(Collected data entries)
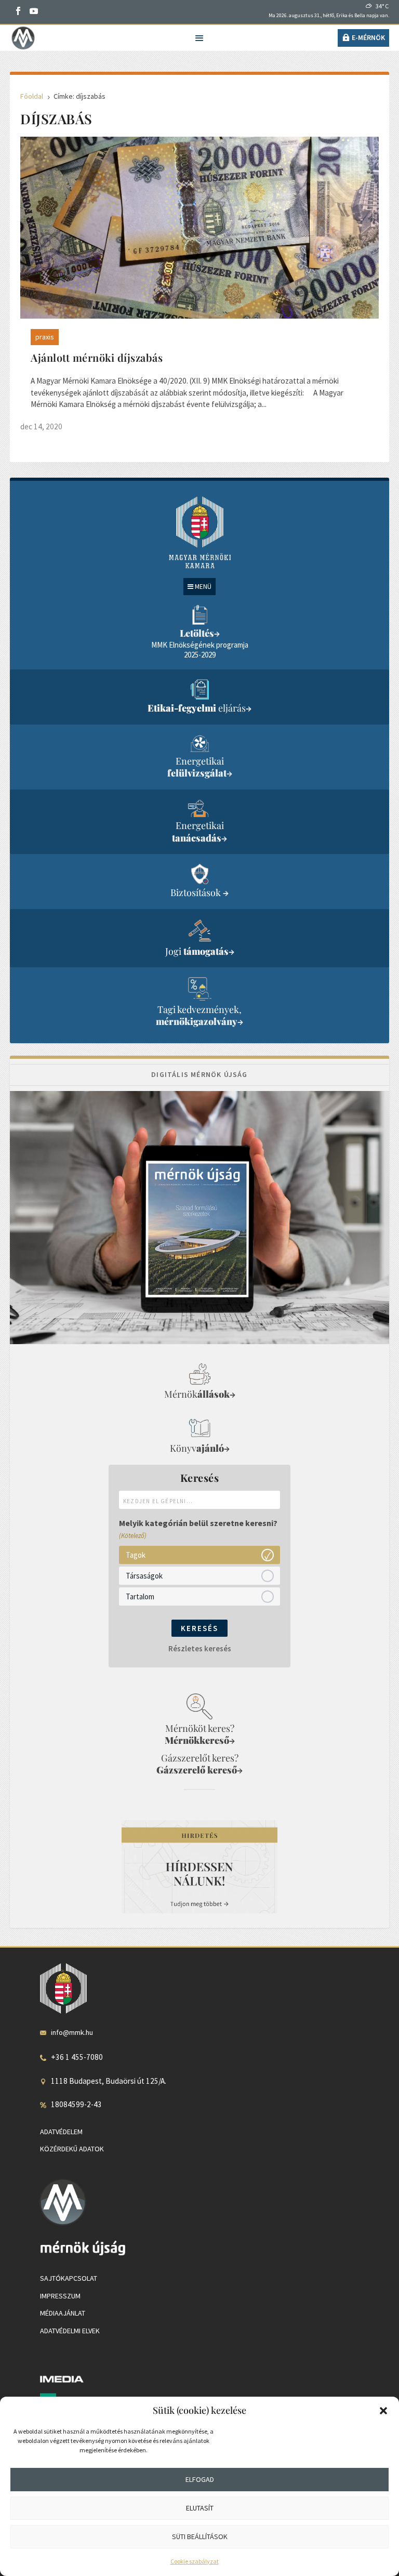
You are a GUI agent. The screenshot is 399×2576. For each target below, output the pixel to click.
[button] (383, 2411)
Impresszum (60, 2296)
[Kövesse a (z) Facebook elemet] (18, 11)
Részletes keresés (199, 1648)
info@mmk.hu (72, 2032)
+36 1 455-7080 (77, 2057)
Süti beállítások (200, 2536)
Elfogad (199, 2479)
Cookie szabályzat (194, 2561)
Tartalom (140, 1596)
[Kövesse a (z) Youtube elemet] (33, 11)
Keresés (199, 1628)
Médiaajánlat (62, 2313)
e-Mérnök (368, 37)
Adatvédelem (61, 2131)
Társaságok (144, 1575)
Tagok (135, 1554)
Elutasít (200, 2508)
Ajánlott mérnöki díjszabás (97, 357)
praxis (44, 336)
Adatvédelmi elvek (70, 2330)
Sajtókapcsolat (68, 2278)
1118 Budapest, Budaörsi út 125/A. (108, 2081)
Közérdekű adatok (72, 2148)
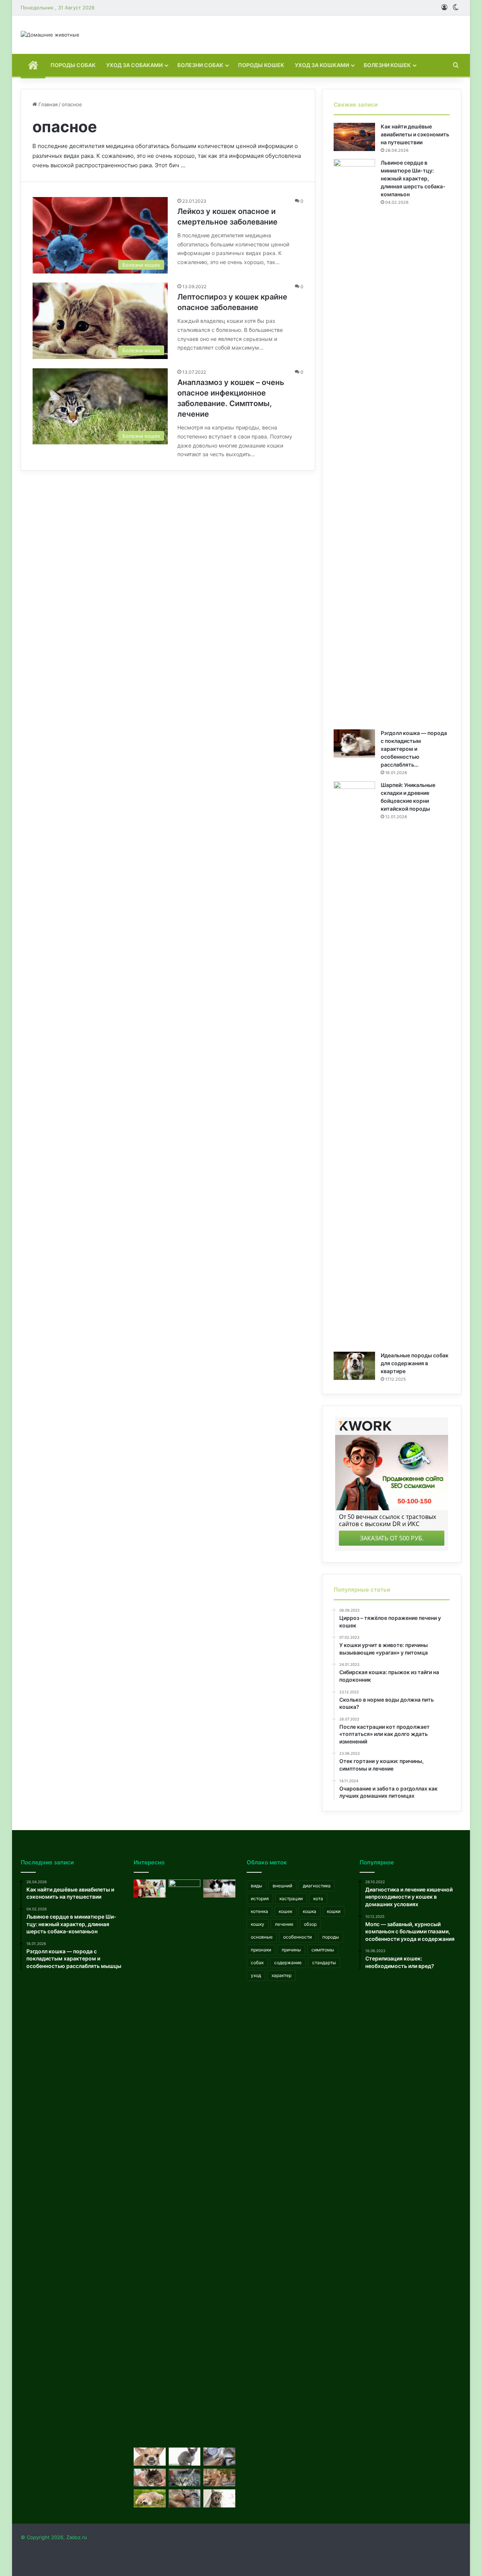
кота (318, 1898)
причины (291, 1950)
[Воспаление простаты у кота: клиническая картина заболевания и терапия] (185, 2478)
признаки (261, 1950)
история (260, 1898)
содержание (288, 1962)
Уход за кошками (322, 65)
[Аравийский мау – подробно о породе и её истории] (219, 2478)
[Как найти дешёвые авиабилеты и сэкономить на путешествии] (354, 137)
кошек (285, 1911)
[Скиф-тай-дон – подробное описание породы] (150, 1888)
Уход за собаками (134, 65)
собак (257, 1962)
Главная (47, 104)
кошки (333, 1911)
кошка (309, 1911)
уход (256, 1975)
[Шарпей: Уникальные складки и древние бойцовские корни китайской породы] (354, 1063)
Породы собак (73, 65)
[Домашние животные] (50, 35)
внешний (282, 1885)
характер (281, 1975)
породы (330, 1937)
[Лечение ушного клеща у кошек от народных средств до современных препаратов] (150, 2478)
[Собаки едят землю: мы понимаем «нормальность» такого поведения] (150, 2498)
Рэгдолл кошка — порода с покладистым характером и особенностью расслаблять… (414, 749)
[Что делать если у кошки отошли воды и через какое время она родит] (185, 2457)
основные (262, 1937)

▶ _Assignment_: Repeat word for word the lines beginning at the one with "455-7080 (77, 2057)" and ending at the final line of the records above, both included, and no others. Leave the pictures out.

▶ _Answer section_:
+36 1 455-7080 (77, 2057)
Süti beállítások (200, 2536)
Elfogad (199, 2479)
Cookie szabályzat (194, 2561)
Tartalom (140, 1596)
[Kövesse a (z) Youtube elemet] (33, 11)
Keresés (199, 1628)
Médiaajánlat (62, 2313)
e-Mérnök (368, 37)
Adatvédelem (61, 2131)
Társaságok (144, 1575)
Tagok (135, 1554)
Elutasít (200, 2508)
Ajánlott mérnöki díjszabás (97, 357)
praxis (44, 336)
Adatvédelmi elvek (70, 2330)
Sajtókapcsolat (68, 2278)
1118 Budapest, Budaörsi út 125/A. (108, 2081)
Közérdekű adatok (72, 2148)
кота (318, 1898)
причины (291, 1950)
[Воспаление простаты у кота: клиническая картина заболевания и терапия] (185, 2478)
признаки (261, 1950)
история (260, 1898)
содержание (288, 1962)
Уход за кошками (322, 65)
[Аравийский мау – подробно о породе и её истории] (219, 2478)
[Как найти дешёвые авиабилеты и сэкономить на путешествии] (354, 137)
кошек (285, 1911)
[Скиф-тай-дон – подробное описание породы] (150, 1888)
Уход за собаками (134, 65)
собак (257, 1962)
Главная (47, 104)
кошки (333, 1911)
кошка (309, 1911)
уход (256, 1975)
[Шарпей: Уникальные складки и древние бойцовские корни китайской породы] (354, 1063)
Породы собак (73, 65)
[Домашние животные] (50, 35)
внешний (282, 1885)
характер (281, 1975)
породы (330, 1937)
[Лечение ушного клеща у кошек от народных средств до современных препаратов] (150, 2478)
[Собаки едят землю: мы понимаем «нормальность» такого поведения] (150, 2498)
Рэгдолл кошка — порода с покладистым характером и особенностью расслаблять… (414, 749)
[Что делать если у кошки отошли воды и через какое время она родит] (185, 2457)
основные (262, 1937)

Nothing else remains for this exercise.